Norwegian bandy player, footballer and journalist

Kjell Borgersen (born 24 August 1951) is a Norwegian bandy player, footballer and journalist.

==Career==
He was born and grew up in Drammen. He started his youth career as both a football and bandy player in SBK Drafn, playing bandy for its senior team from 1968 to 1974 and winning three Norwegian championships. He also played bandy for Strømsgodset IF, as well as football for Konnerud IL from 1971 to 1977. He played as a goalkeeper. Borgersen started football refereeing in 1976 and was a team manager in Konnerud and Drafn. In 1976 he also issued the football book Avspark ("Kick-off").

Having taken secondary education, Borgersen was hired in the Drammen newspaper Fremtiden in 1974 and was promoted to sports editor in 1977. From 1987 to 2000 Borgersen was the director of information in the Football Association of Norway, concurrently working as team manager of the Norway national football team from 1990 to 1997.
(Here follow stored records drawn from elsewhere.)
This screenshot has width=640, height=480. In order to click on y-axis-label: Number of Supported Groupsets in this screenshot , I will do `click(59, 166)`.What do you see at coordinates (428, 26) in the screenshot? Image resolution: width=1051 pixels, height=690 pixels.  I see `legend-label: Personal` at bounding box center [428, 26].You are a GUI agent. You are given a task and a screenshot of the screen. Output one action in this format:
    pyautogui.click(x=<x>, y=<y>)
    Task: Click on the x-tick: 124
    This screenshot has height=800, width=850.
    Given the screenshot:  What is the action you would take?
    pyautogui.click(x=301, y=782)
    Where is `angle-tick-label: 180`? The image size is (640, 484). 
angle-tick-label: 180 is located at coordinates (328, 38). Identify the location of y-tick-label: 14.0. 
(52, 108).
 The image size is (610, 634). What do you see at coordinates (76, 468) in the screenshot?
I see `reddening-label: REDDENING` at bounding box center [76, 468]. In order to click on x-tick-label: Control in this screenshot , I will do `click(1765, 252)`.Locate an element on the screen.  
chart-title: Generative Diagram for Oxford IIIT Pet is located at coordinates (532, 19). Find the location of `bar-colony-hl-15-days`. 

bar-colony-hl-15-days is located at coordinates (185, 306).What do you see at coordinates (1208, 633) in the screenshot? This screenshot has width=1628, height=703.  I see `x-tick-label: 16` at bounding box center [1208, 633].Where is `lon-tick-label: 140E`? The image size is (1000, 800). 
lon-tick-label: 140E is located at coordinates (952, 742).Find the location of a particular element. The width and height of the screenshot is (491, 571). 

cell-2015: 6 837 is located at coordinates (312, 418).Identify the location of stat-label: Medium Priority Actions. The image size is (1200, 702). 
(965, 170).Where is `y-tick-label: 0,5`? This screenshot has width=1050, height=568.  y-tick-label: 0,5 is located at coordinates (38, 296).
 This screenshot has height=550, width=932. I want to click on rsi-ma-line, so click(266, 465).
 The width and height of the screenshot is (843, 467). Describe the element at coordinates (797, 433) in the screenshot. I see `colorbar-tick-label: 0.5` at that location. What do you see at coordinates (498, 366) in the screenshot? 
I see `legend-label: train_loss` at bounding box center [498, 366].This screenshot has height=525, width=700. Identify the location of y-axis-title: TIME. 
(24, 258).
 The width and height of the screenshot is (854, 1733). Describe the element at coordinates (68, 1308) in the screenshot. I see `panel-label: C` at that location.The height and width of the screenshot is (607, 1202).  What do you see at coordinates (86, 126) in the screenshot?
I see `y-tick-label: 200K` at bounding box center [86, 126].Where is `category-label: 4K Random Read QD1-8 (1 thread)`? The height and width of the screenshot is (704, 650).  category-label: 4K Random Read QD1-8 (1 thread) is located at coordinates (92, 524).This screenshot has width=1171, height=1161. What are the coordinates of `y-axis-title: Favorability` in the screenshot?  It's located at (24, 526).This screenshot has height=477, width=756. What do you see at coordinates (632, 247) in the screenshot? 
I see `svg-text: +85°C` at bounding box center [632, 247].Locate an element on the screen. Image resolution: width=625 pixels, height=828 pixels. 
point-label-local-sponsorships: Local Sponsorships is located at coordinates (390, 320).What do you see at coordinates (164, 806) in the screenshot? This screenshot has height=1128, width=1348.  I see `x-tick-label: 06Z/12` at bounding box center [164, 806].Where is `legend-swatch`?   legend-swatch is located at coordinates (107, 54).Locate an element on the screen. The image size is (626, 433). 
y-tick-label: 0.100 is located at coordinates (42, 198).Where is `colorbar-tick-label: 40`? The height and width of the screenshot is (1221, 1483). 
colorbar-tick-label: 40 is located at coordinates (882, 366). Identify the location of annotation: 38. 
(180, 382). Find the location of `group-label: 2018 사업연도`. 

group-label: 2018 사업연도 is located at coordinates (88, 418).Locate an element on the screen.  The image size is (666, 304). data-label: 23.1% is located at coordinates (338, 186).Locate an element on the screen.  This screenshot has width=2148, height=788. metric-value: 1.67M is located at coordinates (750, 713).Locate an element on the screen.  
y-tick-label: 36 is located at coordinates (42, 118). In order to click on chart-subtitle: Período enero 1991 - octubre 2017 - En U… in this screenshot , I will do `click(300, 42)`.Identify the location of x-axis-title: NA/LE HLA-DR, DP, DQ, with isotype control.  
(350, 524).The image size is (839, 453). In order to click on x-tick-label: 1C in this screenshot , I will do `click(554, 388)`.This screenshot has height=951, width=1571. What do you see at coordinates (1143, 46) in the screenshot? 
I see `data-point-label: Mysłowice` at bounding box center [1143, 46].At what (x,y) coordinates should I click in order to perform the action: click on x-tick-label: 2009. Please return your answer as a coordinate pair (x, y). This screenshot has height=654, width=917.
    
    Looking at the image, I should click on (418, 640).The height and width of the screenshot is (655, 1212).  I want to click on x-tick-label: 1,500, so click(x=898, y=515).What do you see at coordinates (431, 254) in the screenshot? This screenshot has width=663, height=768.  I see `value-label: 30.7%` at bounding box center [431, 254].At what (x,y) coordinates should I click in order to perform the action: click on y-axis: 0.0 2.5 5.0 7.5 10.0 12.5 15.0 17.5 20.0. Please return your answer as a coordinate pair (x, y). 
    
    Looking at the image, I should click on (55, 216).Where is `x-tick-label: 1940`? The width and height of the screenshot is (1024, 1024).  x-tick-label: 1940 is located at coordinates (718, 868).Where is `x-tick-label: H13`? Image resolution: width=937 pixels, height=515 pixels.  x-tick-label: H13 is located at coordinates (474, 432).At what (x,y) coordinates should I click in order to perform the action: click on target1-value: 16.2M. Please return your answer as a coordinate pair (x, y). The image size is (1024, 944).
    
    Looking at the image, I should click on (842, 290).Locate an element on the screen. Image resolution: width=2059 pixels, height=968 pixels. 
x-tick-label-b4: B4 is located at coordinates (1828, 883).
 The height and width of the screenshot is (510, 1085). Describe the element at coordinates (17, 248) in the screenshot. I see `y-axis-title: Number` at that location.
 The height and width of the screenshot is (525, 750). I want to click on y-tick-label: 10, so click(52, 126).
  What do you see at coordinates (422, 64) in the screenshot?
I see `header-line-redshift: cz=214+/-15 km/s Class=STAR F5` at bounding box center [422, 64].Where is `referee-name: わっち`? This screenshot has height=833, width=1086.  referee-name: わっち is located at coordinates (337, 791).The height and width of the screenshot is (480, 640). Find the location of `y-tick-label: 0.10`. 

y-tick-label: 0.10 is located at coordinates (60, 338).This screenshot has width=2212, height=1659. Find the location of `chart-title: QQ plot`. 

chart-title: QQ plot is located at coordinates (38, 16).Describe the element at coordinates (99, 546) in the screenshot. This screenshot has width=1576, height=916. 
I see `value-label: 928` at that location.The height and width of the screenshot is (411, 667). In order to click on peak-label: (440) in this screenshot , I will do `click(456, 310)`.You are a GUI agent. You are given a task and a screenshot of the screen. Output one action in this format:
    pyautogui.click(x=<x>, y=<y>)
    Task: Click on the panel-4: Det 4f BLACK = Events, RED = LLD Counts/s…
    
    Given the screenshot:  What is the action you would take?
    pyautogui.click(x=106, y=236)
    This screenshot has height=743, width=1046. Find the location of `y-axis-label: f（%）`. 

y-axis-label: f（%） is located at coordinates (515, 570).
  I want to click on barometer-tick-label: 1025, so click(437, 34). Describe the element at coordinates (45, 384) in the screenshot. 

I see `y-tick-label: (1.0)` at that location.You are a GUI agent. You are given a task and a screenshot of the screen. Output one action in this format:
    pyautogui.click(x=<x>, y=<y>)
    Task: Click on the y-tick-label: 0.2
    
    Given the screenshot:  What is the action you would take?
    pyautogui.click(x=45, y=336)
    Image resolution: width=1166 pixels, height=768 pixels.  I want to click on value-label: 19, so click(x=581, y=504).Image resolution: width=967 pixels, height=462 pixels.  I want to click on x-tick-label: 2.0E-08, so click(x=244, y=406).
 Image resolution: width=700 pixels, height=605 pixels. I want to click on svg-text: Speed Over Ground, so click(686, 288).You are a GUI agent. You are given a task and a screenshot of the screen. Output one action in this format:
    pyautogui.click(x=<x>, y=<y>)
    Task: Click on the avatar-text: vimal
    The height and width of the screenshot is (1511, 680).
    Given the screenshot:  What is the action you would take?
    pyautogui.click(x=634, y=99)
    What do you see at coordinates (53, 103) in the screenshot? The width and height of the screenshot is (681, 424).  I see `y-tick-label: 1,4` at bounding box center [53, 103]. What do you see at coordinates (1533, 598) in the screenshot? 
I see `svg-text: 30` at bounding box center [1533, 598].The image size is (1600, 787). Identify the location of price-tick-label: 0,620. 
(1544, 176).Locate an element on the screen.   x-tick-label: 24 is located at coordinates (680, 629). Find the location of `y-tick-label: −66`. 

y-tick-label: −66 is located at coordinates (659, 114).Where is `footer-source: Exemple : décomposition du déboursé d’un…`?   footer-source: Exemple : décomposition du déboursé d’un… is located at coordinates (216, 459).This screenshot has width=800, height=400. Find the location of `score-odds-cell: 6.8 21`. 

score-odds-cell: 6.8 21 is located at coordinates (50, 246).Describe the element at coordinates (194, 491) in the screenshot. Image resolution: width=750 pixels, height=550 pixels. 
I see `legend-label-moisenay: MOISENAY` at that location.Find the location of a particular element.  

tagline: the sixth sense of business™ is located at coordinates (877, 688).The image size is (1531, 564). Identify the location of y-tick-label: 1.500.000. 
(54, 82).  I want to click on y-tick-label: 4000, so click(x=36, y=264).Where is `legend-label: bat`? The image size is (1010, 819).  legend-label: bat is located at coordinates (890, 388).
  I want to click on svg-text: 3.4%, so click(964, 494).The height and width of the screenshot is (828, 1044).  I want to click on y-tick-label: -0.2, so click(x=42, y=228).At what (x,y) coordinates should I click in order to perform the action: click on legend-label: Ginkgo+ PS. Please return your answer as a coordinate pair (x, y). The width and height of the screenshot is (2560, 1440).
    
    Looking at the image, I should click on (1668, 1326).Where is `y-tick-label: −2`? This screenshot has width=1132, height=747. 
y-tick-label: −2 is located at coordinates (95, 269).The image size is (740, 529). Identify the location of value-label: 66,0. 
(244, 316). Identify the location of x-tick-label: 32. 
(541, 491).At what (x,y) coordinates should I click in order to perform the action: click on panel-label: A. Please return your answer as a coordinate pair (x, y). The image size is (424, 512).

In 1992 Borgersen was the chief media liaison for the UEFA Euro 1992 tournament. With up to 19 working hours a day, he had a logistical responsibility for 3,200 media representatives within the press, photography, TV and radio.
 In 1994, Norway qualified for the FIFA World Cup for the first time since the 1930s. The entire apparatus around the team had to be rebuilt on a professional level. Borgersen became a known figure among the unprecedentedly large media entourage. During the 1994 World Cup, Borgersen was noted for stepping in as a goalkeeper during certain training sessions, when the actual national team goalkeepers rested.

Borgersen later became operations manager of Ullevaal Stadium, the national team arena. Within the stadium premises, he founded the Football Museum. Borgersen was also a media officer for all UEFA Euro editions subsequent to 1992, from 1996 through 2016, as well as select UEFA Champions League matches.
His last outing as a match delegate in the Football Association of Norway was the 2021 Eliteserien playoff, subsequently retiring at the age of 70.

==Personal life==
He married in 1975 and assumed ownership of the family home south of Drammen city in 1983.